For mass-storage devices, the lowest-level driver does not need to supply a Cancel routine when it calls IoStartPacket for two reasons:

  1. A file system layered over such a driver typically handles the cancellation of file I/O requests.

  2. Mass-storage device drivers process IRPs quickly.

Usually, the highest-level driver in a chain of layered drivers handles the cancellation of IRPs.

Calling AllocateAdapterChannel and MapTransfer

Assuming the StartIo routine, shown in the figure illustrating an IRP path through lowest-level driver routines, determines that the transfer request can be done by a single DMA operation, the StartIo routine calls AllocateAdapterChannel with the entry point of the driver's AdapterControl routine and the IRP.

When the system DMA controller is available, the I/O manager calls the driver's AdapterControl routine to set up the transfer operation. The AdapterControl routine calls MapTransfer to set up the system DMA controller. Then the driver programs its device for the DMA operation and returns. (For more information about using DMA and adapter objects, see Input/Output Techniques.)

Calling IoRequestDpc from the Driver's ISR

When the device interrupts to indicate its transfer operation is complete, the driver's ISR stops the device from generating interrupts and calls IoRequestDpc, as shown in the figure illustrating an IRP path through lowest-level driver routines.

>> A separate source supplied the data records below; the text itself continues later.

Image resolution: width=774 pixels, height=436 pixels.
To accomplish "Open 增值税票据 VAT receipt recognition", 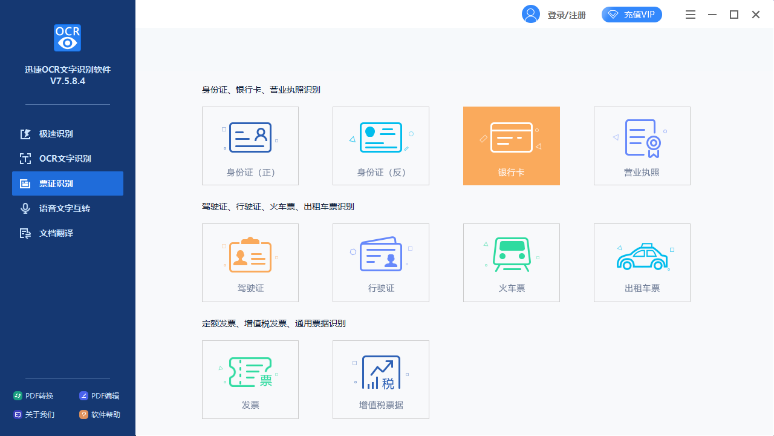I will [381, 379].
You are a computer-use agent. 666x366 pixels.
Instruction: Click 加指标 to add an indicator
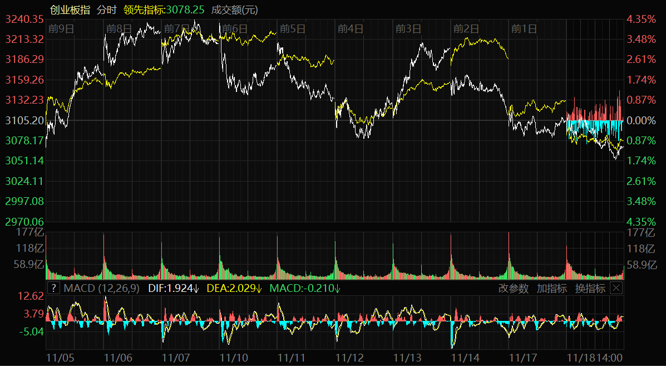coord(551,288)
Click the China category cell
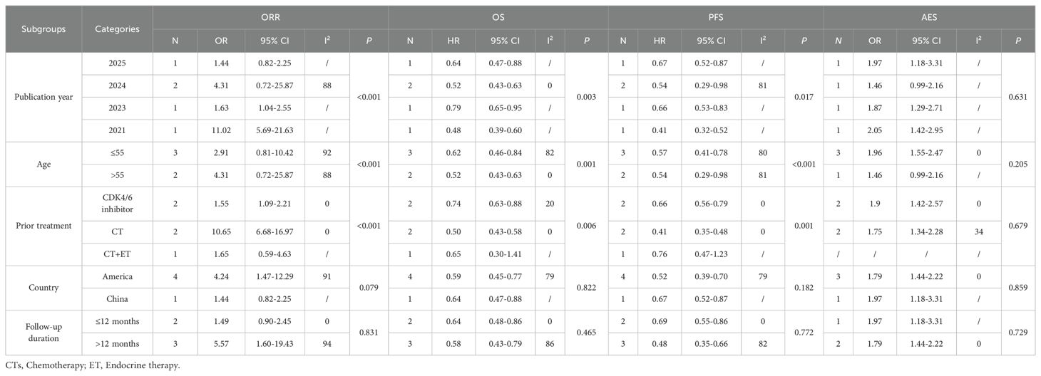1041x376 pixels. coord(117,298)
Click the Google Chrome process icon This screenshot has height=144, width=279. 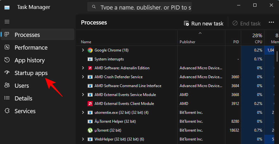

This call queues the driver's DpcForIsr routine to complete as much of the transfer operation as possible at a lower hardware priority (IRQL).

Calling IoStartNextPacket and IoCompleteRequest

When the DpcForIsr routine has finished processing the transfer, it calls IoStartNextPacket promptly so that the driver's StartIo routine will be called with the next IRP in the device queue, if any are queued. The DpcForIsr routine also sets the just-completed IRP's I/O status block and then calls IoCompleteRequest for the IRP.

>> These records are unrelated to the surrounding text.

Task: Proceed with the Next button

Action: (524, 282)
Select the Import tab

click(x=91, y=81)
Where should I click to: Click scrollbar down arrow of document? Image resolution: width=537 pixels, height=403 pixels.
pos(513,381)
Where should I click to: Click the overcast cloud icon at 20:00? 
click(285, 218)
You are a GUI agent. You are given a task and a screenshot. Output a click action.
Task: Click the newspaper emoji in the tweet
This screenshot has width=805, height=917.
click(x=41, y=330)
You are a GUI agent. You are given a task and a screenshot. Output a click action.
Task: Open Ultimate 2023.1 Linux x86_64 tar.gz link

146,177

The following figure illustrates this driver's calls to IoStartNextPacket and IoCompleteRequest.

calling iostartnextpacket and iocompleterequest.

Drivers should call IoStartNextPacket or IoStartNextPacketByKey to begin the next requested I/O operation as soon as possible, preferably before they call IoCompleteRequest.

If any IRPs are queued for the device, IoStartNextPacket calls KeRemoveDeviceQueue to remove the next IRP from the queue. The I/O manager then calls the driver's StartIo routine, passing the dequeued IRP. If no IRPs are currently in the device queue, IoStartNextPacket merely returns to the caller.

Setting the I/O Status Block in an IRP

Every lowest-level driver must set the IRP's I/O status block before calling IoCompleteRequest. (In the previous figure, the second shaded area denotes the status block.) The I/O status block supplies information to higher-level drivers and, ultimately, to the original requester of the I/O operation. Any higher-level driver layered above the driver in the previous figure might have set up an IoCompletion routine that reads the I/O status block set by this driver. Higher-level drivers usually do not modify the I/O status block in an IRP that has been completed by a device driver, unless the higher-level driver is retrying the IRP, in which case it reinitializes the I/O status block.

Every higher-level driver that completes an IRP without sending it on to the next lower driver also must set the I/O status block in that IRP before calling IoCompleteRequest. For good overall I/O throughput, a higher-level driver should check the parameters in its own I/O stack location of each IRP and, if the parameters are invalid, should set the I/O status block and complete the request itself. Whenever possible, a driver should avoid passing an invalid request on to lower drivers in the chain.

Assuming the transfer operation in the previous figure is successful, the DpcForIsr routine, shown in the figure illustrating an IRP path through lowest-level driver routines, sets STATUS_SUCCESS in Status and the number of bytes transferred in Information for the IRP's I/O status block.